Warszawa. Protest pod Ministerstwem Edukacji i Nauki. Nauczyciele przeciwko ministrowi
Pracownicy oświaty z całej Polski spotkają się w poniedziałek po południu przed budynkiem resortu nauki. Dyrektorzy szkół i nauczyciele chcą wyrazić swoją dezaprobatę wobec planów ministra Przemysława Czarnka oddania pełni władzy nad szkołami kuratorom oświaty.
Rozgoryczenie pracowników polskiej oświaty, a także uczniów i rodziców budzą działania podejmowane przez szefa resortu na wielu płaszczyznach. Minister Czarnek nie ukrywa, jaka ma wizję szkolnictwa. Ogłasza swoje decyzje związane z kanonem lektur, jasno głosi podstawy programowe prawidłowej szkoły oraz rysuje obraz właściwego, praworządnego pedagoga.
Scenariusze na poniedziałek nauczyciele i rodzice przekazywali sobie w mediach społecznościowych przez cały weekend. Powstawały transparenty na poniedziałkową demonstrację. Wśród napisów najwięcej żartobliwych - między innymi "Nie będzie pochwalony Przemysław Czarnek”, "Czarnek nie jest KUL”, "Czarnek, wykorzystałeś już wszystkie nieprzygotowania"

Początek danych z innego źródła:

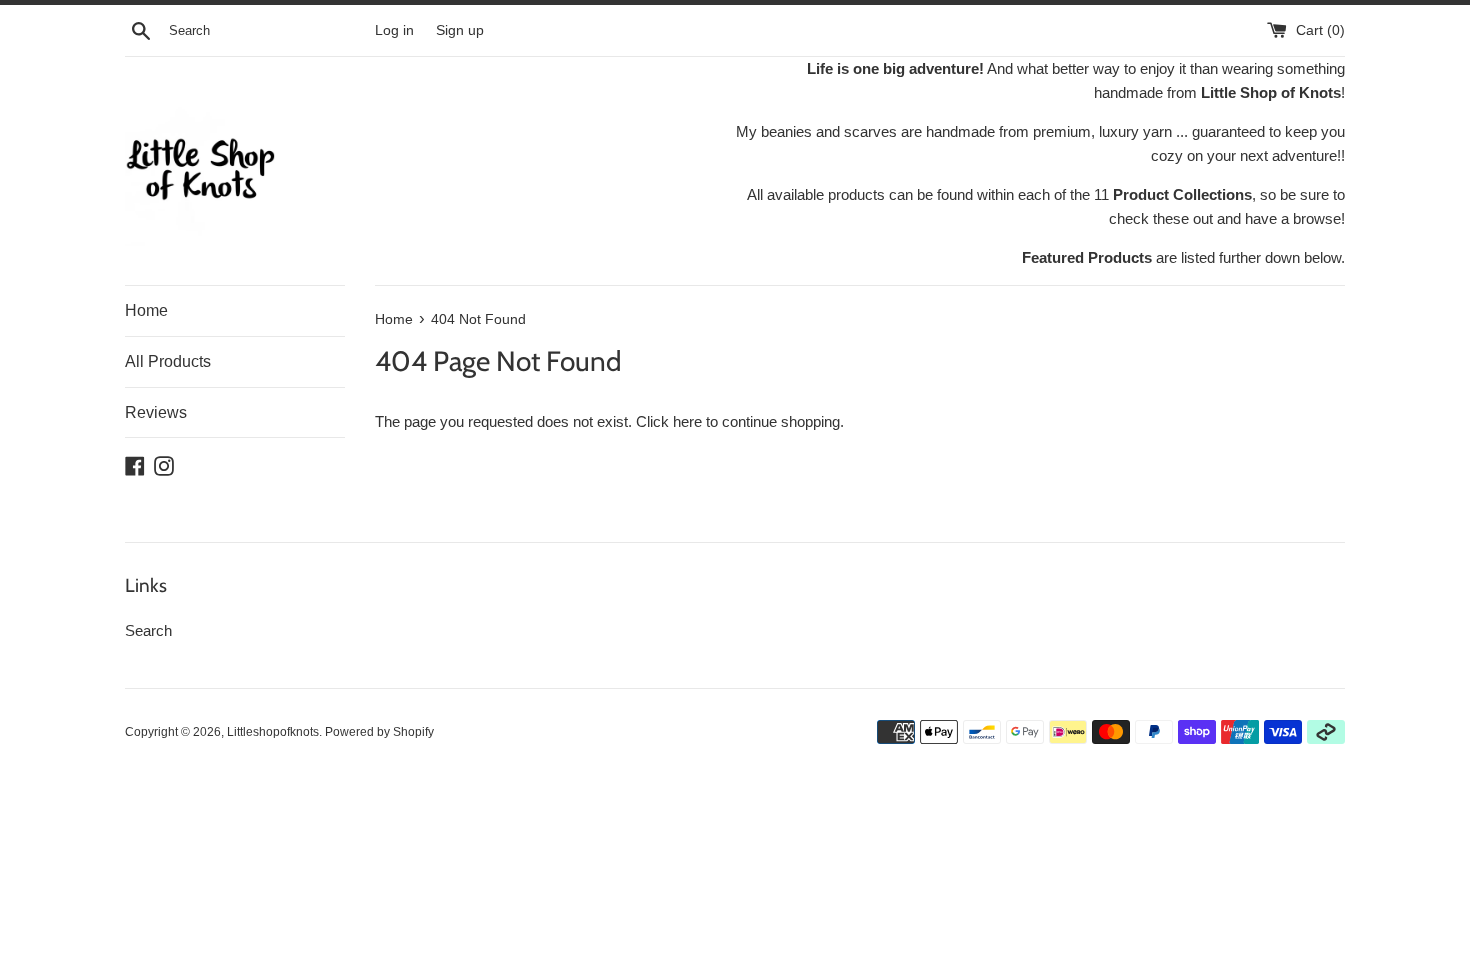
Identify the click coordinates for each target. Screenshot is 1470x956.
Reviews (156, 412)
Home (146, 310)
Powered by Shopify (379, 732)
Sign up (460, 30)
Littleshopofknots (273, 732)
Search (148, 630)
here (687, 421)
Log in (394, 30)
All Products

Gniew nauczycieli i dyrektorów szkół budzi dyskryminacja uczniów i pedagogów, przeforsowywanie religii i ideologii w programach szkolnych, propagowanie konserwatywnych postaw i groźba kar i restrykcji za "nieprawomyślne", zbyt liberalne postawy.
Poniedziałkową demonstrację wspiera wiele organizacji, stowarzyszeń i związków - KOD, Amnesty International, Fundacja Batorego, fundacja Rodzice Mają Głos, Ogólnopolski Strajk Kobiet, Protest z Wykrzyknikiem, My, Nauczyciele.
Warszawa. Protest pod Ministerstwem Edukacji i Nauki. Nauczyciele przeciwko ministrowi Przemysławowi Czarnkowi
"Dość ideologizacji! Dość władzy kuratoriów! Dość dyskryminacji! Dość wpływów Kościoła i Ordo Iuris! Dość Czarnka!" - napisali organizatorzy na facebookowej stronie protestu.
Umówili się na poniedziałek, na godzinę 18 na spotkanie przed gmachem resortu edukacji przy al. Szucha. Będą protestować przeciwko centralizacji i oddaniu władzy nad szkołami w ręce powołanych przez władzę PiS kuratorów. Przeciwstawią się próbom zastraszania nauczycieli i uczniów, którzy śmiało głoszą poglądy odmienne od postaw politycznych i światopoglądowych rządzących. Chcą także wyrazić swoją opinię wobec przedstawionego przez resort nowego wykazu lektur.
Jak wyjaśniają organizatorzy protestu w mediach społecznościowych, towarzyszy im obawa o utracenie przez szkoły autonomii i podporządkowanie ich władzy centralnej.
"Projektowane zmiany to zamach na autonomię szkoły, dyrektora i nauczycieli i podważenie obowiązujących od lat 90. demokratycznych zasad funkcjonowania placówek oświatowych" - podkreślają organizatorzy.
W godzinach przedpołudniowych odbyła się konferencja prasowa nauczycieli, rodziców i uczniów, z udziałem prezydenta Warszawy Rafała Trzaskowskiego i wiceprezydent Renaty Kaznowskiej. - Stanowczo sprzeciwiamy się zmianom, które rząd zamierza wprowadzić w polskich szkołach. Nie chcemy powrotu do szkół kontroli i indoktrynacji. Projekt nowego prawa oświatowego istotnie zmniejsza wpływ lokalnej społeczności i rodziców na pracę szkoły. Naszym celem jest wychowanie szczęśliwych i ciekawych świata młodych ludzi, a nie wyborców partii rządzących - powiedziała Agnieszka Leończuk, przedstawicielka organizacji My, Rodzice.